No Urgency To Cut Interest Rates Given US Economy's Strength

  • The U.S. Federal Reserve is under no urgent pressure to cut interest rates given a "prospering" economy and job market, Atlanta Fed President Raphael Bostic said in remarks that highlighted the risk inflation may get stuck above the central bank's 2% target or be sent even higher by "pent-up exuberance."
  • Bostic said he still thinks it will likely be appropriate for the Fed to approve two quarter-point rate cuts by the end of this year. However, he also said the Fed was walking a "fine line" to be sure that current economic strength does not evolve into "froth" and a new round of inflation.
  • Given that there was no sign yet of "degradation" to the job market, Bostic said he and his colleagues in debating the path of interest rates, "have some time to make sure that we get to 2%" inflation.

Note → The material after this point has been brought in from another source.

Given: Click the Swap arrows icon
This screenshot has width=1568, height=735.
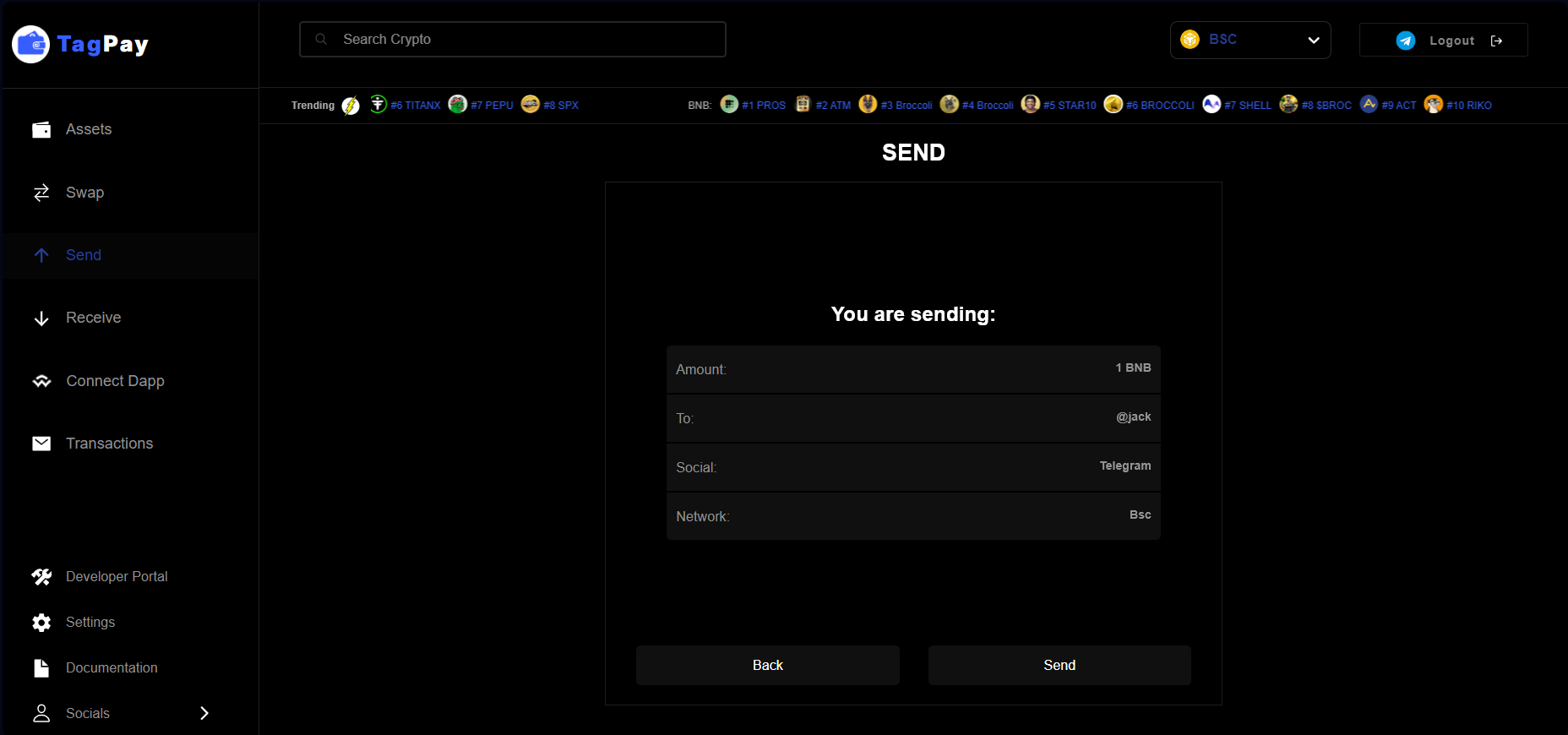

He further stated that he does not envision them being "back to back," with the pace depending on "how participants in the markets, business leaders, and families respond."

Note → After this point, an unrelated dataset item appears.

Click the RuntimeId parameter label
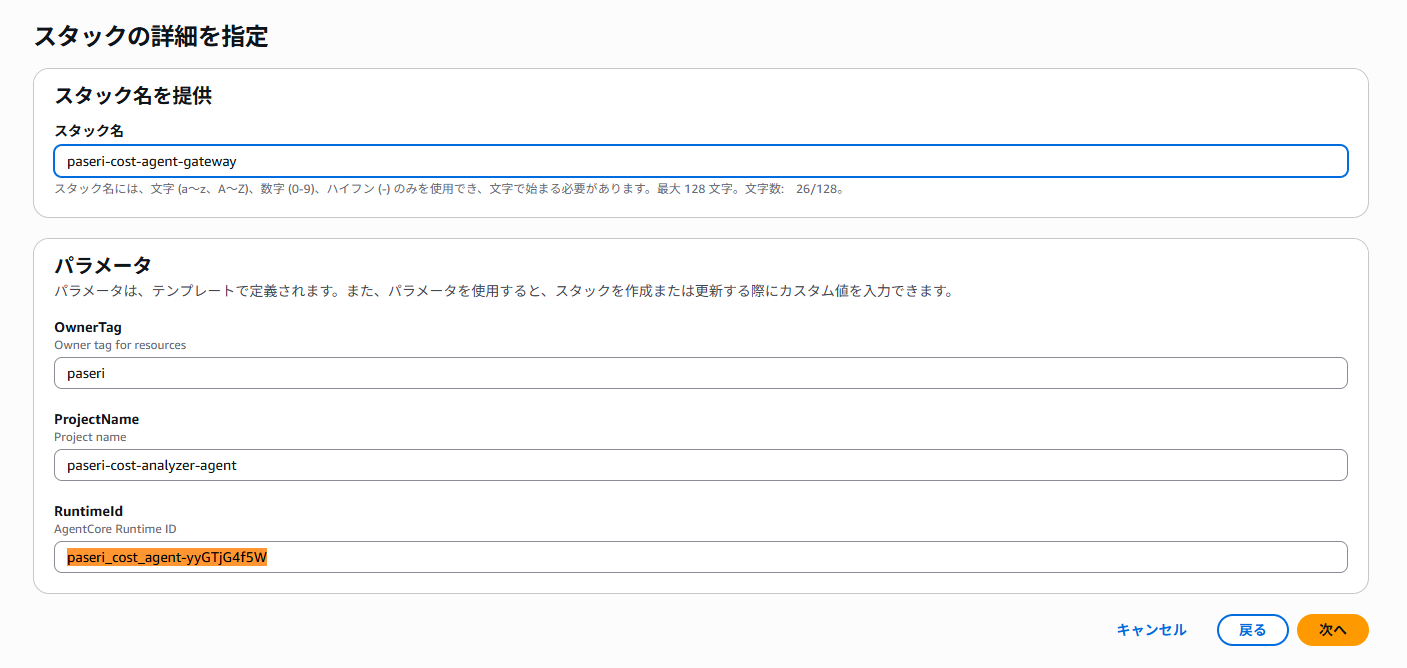Viewport: 1407px width, 668px height. pos(88,511)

  • The Fed, at its upcoming March 19-20 meeting, is expected to maintain the benchmark interest rate in the 5.25% to 5.5% range, where it has been since July, and will also issue updated projections for how far rates may fall this year, given recent declines in inflation.
  • Investors currently expect an initial rate cut in June, but that could slip if inflation stalls or the job market and wages continue to beat expectations.